ROMA – Ci mancava solo questo triste primato in Sicilia che oggi risulta essere anche la regione più corrotta d’Italia. A certificarlo è l’Anac, l’autorità anti corruzione. Rispetto ai casi di corruzione dall’agosto 2016 all’agosto 2019 dal «punto di vista numerico, spicca il dato relativo alla Sicilia, dove nel triennio sono stati registrati 28 episodi di corruzione (18,4% del totale) quasi quanti se ne sono verificati in tutte le regioni del Nord (29 nel loro insieme)». Il dato emerge dal dossier “La corruzione in Italia nel triennio 2016-2019: numeri, luoghi e contropartite del malaffare”, presentato questa mattina dal Presidente dell’Anac, Raffaele Cantone, che analizza i casi di corruzione registrati in Italia nell’ultimo triennio. A seguire dopo l’Isola, secondo il dossier – il Lazio (con 22 casi), la Campania (20), la Puglia (16) e la Calabria (14).

*Istruzioni:*
(a) Nel testo sulla corruzione in Italia, quanti episodi di corruzione risultano registrati in Sicilia nel triennio considerato?
(b) Trascrivi senza modifiche il passo del testo sulla corruzione in Italia da "ROMA – Ci mancava" a "la Calabria (14).".

*Materiale fornito:*
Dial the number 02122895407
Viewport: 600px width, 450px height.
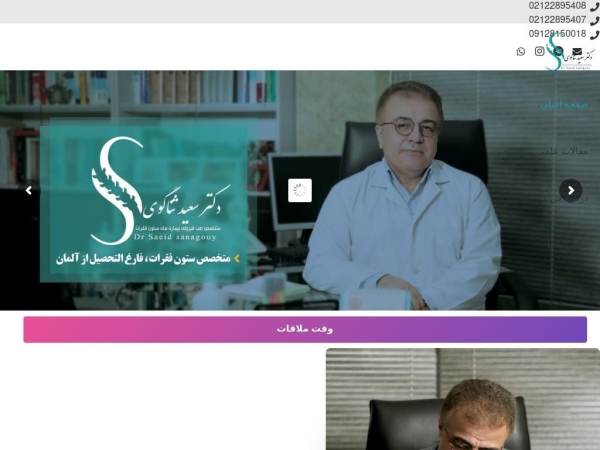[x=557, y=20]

* * *

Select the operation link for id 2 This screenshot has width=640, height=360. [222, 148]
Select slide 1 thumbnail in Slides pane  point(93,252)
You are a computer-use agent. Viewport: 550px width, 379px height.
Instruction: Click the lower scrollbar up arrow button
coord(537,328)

*Soluzioni dell'esercizio:*
(a) 28 episodi, pari al 18,4% del totale.

(b)
ROMA – Ci mancava solo questo triste primato in Sicilia che oggi risulta essere anche la regione più corrotta d’Italia. A certificarlo è l’Anac, l’autorità anti corruzione. Rispetto ai casi di corruzione dall’agosto 2016 all’agosto 2019 dal «punto di vista numerico, spicca il dato relativo alla Sicilia, dove nel triennio sono stati registrati 28 episodi di corruzione (18,4% del totale) quasi quanti se ne sono verificati in tutte le regioni del Nord (29 nel loro insieme)». Il dato emerge dal dossier “La corruzione in Italia nel triennio 2016-2019: numeri, luoghi e contropartite del malaffare”, presentato questa mattina dal Presidente dell’Anac, Raffaele Cantone, che analizza i casi di corruzione registrati in Italia nell’ultimo triennio. A seguire dopo l’Isola, secondo il dossier – il Lazio (con 22 casi), la Campania (20), la Puglia (16) e la Calabria (14).